## About this task
Transcribe, word for word and without additions, each line below from the one containing "This screenshot has height=520, width=1113." through the one containing "Given: Select the Wheel surface speed label", both ends included.

** Opening The input block **

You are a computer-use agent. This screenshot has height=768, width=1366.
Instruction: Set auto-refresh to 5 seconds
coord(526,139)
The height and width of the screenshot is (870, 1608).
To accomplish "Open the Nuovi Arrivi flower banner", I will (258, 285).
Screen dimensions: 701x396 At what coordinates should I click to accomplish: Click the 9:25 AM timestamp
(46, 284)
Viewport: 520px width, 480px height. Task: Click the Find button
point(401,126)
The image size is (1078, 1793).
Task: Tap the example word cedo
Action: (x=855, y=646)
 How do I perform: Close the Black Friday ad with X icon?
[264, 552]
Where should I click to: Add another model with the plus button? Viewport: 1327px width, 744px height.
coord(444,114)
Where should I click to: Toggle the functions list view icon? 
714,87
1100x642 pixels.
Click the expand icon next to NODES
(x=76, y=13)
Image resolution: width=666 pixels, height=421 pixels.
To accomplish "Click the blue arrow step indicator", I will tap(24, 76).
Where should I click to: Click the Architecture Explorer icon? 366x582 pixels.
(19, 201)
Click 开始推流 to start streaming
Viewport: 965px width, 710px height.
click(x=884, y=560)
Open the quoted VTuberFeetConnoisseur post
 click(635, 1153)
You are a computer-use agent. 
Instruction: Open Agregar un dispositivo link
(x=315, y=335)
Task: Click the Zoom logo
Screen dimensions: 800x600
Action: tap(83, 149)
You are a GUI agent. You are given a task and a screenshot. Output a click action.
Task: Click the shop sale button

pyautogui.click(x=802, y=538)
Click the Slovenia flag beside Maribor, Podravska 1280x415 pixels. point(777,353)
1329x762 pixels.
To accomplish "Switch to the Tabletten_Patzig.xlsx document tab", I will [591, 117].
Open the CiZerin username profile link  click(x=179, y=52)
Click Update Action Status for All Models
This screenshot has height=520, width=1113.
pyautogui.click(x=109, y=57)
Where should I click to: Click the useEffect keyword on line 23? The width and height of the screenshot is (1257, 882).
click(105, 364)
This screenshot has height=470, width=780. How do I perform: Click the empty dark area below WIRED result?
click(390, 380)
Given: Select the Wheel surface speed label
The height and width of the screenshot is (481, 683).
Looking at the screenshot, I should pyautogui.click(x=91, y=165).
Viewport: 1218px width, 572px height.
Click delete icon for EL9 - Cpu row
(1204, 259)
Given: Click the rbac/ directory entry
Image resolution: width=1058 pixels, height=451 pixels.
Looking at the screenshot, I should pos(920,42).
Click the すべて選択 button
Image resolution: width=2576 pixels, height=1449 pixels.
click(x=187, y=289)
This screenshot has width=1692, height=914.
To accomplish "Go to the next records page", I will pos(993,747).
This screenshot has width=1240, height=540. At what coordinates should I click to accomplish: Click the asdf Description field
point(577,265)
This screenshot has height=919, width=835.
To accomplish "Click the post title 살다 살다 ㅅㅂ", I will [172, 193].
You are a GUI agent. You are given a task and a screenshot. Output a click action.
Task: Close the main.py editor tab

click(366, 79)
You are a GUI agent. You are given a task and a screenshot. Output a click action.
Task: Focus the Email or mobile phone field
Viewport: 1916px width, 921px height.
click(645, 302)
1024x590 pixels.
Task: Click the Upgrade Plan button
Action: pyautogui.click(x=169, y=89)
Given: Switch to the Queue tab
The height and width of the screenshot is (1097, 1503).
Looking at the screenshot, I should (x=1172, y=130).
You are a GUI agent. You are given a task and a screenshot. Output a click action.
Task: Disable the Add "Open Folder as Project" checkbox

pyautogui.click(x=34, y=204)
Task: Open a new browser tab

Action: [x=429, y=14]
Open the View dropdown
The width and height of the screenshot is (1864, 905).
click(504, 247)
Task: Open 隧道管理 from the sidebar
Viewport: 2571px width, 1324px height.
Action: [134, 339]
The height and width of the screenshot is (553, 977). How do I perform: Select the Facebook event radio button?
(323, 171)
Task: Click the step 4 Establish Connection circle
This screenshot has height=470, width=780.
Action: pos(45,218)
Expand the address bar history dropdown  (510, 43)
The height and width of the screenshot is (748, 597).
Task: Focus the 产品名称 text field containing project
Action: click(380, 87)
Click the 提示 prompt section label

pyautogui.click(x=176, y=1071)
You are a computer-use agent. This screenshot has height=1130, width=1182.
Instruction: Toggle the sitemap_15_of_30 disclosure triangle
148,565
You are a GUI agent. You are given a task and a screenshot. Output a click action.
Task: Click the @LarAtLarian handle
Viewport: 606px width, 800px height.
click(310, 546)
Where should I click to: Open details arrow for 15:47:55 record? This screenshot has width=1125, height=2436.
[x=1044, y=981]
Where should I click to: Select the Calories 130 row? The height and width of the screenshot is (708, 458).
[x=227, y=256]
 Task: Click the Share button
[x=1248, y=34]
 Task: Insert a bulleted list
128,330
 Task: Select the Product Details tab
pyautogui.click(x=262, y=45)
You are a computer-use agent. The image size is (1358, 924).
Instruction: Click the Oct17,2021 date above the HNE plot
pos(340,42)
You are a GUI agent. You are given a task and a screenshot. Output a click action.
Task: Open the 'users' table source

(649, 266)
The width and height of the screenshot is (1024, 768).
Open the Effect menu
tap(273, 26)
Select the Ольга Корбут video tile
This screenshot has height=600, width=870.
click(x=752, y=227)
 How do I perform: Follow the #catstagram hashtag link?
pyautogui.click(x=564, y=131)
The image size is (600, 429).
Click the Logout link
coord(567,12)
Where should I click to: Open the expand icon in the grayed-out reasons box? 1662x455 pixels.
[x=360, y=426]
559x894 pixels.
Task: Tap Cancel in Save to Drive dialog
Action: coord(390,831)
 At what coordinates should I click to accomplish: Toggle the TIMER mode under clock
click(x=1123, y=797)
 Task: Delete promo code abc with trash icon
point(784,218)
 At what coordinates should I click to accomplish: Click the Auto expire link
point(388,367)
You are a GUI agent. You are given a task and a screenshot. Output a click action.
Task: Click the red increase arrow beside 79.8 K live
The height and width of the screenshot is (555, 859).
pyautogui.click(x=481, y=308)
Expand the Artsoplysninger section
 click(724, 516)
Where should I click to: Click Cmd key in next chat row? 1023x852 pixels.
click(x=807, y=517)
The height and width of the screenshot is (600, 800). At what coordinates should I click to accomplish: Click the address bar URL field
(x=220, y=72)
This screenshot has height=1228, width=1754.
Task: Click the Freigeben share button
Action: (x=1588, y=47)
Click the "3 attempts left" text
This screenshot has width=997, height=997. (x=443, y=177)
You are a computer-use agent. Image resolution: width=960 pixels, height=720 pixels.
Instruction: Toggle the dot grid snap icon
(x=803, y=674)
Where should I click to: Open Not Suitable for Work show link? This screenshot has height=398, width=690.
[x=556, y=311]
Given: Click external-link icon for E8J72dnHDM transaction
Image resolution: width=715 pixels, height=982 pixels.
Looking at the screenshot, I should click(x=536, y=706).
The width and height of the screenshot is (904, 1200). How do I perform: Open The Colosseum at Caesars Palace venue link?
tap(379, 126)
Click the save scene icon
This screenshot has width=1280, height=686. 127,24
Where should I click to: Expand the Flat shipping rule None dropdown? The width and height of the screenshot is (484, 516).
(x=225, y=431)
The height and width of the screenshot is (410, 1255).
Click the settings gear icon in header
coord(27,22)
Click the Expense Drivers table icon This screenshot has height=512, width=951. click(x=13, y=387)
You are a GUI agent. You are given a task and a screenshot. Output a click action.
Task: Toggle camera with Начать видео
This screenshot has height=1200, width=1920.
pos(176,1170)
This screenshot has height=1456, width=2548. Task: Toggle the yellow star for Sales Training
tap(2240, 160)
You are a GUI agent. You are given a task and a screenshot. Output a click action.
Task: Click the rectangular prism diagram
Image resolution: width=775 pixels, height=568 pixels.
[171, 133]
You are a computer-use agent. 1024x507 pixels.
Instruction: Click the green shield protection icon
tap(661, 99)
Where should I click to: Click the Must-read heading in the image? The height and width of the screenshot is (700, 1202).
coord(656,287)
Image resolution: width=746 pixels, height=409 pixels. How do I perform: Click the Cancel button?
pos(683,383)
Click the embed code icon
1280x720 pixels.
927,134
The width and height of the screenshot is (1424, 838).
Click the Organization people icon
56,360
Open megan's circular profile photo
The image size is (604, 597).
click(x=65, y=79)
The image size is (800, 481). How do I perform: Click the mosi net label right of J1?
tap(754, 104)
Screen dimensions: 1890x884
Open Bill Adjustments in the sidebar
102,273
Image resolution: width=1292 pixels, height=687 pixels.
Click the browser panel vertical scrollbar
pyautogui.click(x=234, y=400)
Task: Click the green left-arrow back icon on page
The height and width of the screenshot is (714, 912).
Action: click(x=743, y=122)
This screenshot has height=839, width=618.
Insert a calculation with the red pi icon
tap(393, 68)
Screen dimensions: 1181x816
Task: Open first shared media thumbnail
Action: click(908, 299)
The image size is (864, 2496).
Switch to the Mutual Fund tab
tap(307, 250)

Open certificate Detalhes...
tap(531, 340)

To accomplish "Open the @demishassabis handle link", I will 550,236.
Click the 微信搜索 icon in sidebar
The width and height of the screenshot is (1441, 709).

** Closing The input block **

## Exercise result
This screenshot has height=520, width=1113.
pyautogui.click(x=109, y=57)
Where should I click to: Click the useEffect keyword on line 23? The width and height of the screenshot is (1257, 882).
click(105, 364)
This screenshot has height=470, width=780. How do I perform: Click the empty dark area below WIRED result?
click(390, 380)
Given: Select the Wheel surface speed label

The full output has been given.